Ken Vandermark

The Field Within A Line
(Corbett vs. Dempsey)

Chicagoan saxophonist Ken Vandermark has established himself as an important figure in “outside” jazz. But the operative “O”-word, often misunderstood or confining, engages dimensions and references beyond simpler descriptions, a point embodied in Vandermark’s striking new solo album. It kicks off the Corbett vs. Dempsey label’s Black Cross Solo Series, linked to artwork by famed Chicago-born artist Christopher Wool.

The Field Within A Line implies larger statements and concepts through small and subtle gestures.
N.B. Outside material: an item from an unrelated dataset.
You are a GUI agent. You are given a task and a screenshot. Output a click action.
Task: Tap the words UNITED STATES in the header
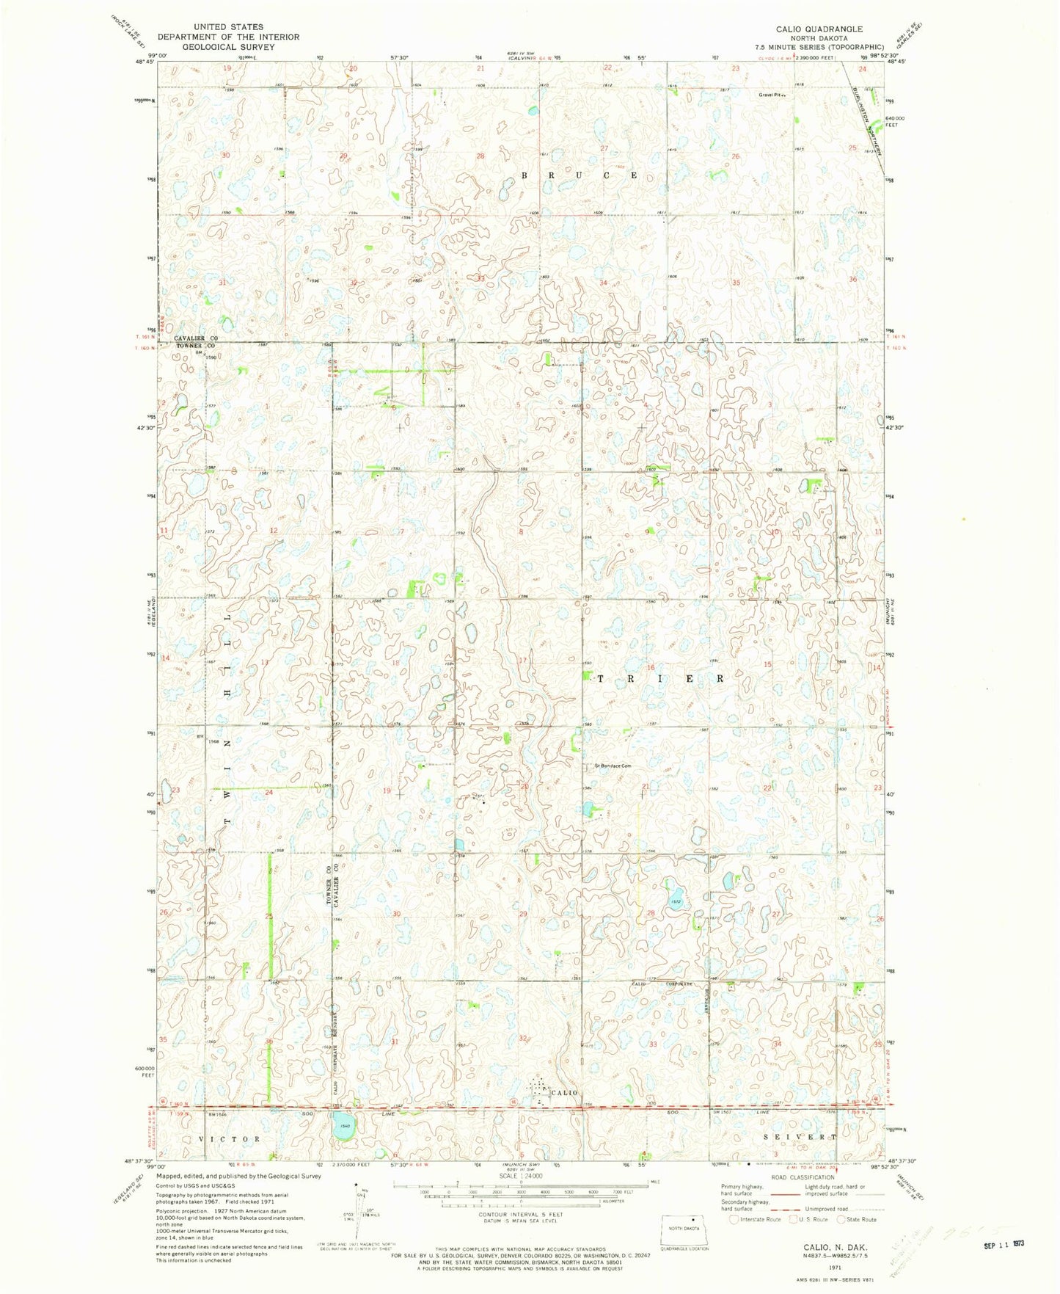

The dozen pieces here convey a breadth beyond the solo context’s leanness of means. Vandermark is in no rush to fill spaces, instead embracing them, making each count.

The album’s short-ish pieces pay tribute to artistic heroes from music (including avant-icon Anthony Braxton and Coleman Hawkins on “No Other Suit”), but more often in the fields of fine art and cinema. For example, a pained figuration seeps through his ode to painter Francis Bacon (“Counter Space”). A deceptive litheness lines his bass clarinet ode to poetic directors Robert Bresson and Abbas Kiorastami (“Another Household Word”).

Closer to home turf, he blows a bluesy haiku on “Shared Testament,” honoring Chicago saxist/trumpeter Joe McPhee and his own jazz scribe father, Stu Vandermark. The outsider comes in out of the cold, in heartfelt homage mode.